What the exercise asks:
Reproduce the material from the line containing "802x602 pixels. At" through the line containing "point(565,120)", both included, substituting "Email" for "Username" and leaving everything else unchanged.

Material for this task:
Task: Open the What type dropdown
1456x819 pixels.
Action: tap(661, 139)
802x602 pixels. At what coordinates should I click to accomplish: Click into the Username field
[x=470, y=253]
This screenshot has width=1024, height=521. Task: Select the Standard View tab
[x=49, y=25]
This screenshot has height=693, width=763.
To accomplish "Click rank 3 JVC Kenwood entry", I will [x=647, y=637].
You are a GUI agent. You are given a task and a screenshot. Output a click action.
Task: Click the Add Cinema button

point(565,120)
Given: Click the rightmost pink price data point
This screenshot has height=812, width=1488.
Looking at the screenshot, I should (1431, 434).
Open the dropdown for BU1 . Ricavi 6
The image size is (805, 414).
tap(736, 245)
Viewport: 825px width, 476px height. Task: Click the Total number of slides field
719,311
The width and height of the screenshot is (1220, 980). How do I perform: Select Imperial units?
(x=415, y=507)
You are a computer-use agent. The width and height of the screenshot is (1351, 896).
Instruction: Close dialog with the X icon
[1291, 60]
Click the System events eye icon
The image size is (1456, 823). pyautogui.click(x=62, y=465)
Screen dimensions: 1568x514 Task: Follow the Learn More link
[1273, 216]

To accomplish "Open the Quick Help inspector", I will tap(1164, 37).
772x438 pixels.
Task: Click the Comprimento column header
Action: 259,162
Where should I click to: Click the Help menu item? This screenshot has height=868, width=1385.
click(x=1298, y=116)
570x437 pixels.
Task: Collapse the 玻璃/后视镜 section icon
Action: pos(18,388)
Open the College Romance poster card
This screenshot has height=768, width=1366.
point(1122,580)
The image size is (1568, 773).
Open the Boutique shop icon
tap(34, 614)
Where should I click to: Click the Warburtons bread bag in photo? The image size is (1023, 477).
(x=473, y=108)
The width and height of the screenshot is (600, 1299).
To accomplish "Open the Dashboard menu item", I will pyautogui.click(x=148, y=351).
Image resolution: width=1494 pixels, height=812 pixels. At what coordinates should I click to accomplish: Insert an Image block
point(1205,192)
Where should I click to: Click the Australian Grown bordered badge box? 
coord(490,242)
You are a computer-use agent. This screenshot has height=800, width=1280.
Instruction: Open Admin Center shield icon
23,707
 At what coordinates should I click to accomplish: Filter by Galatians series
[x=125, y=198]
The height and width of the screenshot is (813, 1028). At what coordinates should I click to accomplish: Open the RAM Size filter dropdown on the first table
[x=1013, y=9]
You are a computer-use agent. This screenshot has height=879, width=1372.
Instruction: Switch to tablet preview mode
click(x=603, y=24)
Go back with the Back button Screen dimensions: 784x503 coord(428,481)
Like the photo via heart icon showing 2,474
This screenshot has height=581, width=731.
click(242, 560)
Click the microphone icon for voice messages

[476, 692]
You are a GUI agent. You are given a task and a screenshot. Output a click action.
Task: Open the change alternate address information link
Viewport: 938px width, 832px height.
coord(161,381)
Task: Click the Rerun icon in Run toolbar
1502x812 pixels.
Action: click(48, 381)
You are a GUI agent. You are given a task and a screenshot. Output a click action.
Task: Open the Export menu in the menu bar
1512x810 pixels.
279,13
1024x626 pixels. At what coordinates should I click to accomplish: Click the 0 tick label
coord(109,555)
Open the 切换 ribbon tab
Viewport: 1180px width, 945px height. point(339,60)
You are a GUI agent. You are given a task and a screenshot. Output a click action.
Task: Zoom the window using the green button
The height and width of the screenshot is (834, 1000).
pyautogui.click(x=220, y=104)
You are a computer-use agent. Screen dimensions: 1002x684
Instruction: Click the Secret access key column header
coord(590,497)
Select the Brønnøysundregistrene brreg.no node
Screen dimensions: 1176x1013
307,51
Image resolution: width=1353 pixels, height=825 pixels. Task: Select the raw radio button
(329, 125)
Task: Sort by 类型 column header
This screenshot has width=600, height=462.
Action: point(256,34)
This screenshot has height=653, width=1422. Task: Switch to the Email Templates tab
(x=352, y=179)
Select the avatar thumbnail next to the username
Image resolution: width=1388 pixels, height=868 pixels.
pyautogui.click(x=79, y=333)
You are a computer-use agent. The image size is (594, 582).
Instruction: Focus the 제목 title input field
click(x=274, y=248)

Result:
802x602 pixels. At what coordinates should I click to accomplish: Click into the Email field
[x=470, y=253]
This screenshot has width=1024, height=521. Task: Select the Standard View tab
[x=49, y=25]
This screenshot has height=693, width=763.
To accomplish "Click rank 3 JVC Kenwood entry", I will [x=647, y=637].
You are a GUI agent. You are given a task and a screenshot. Output a click action.
Task: Click the Add Cinema button

point(565,120)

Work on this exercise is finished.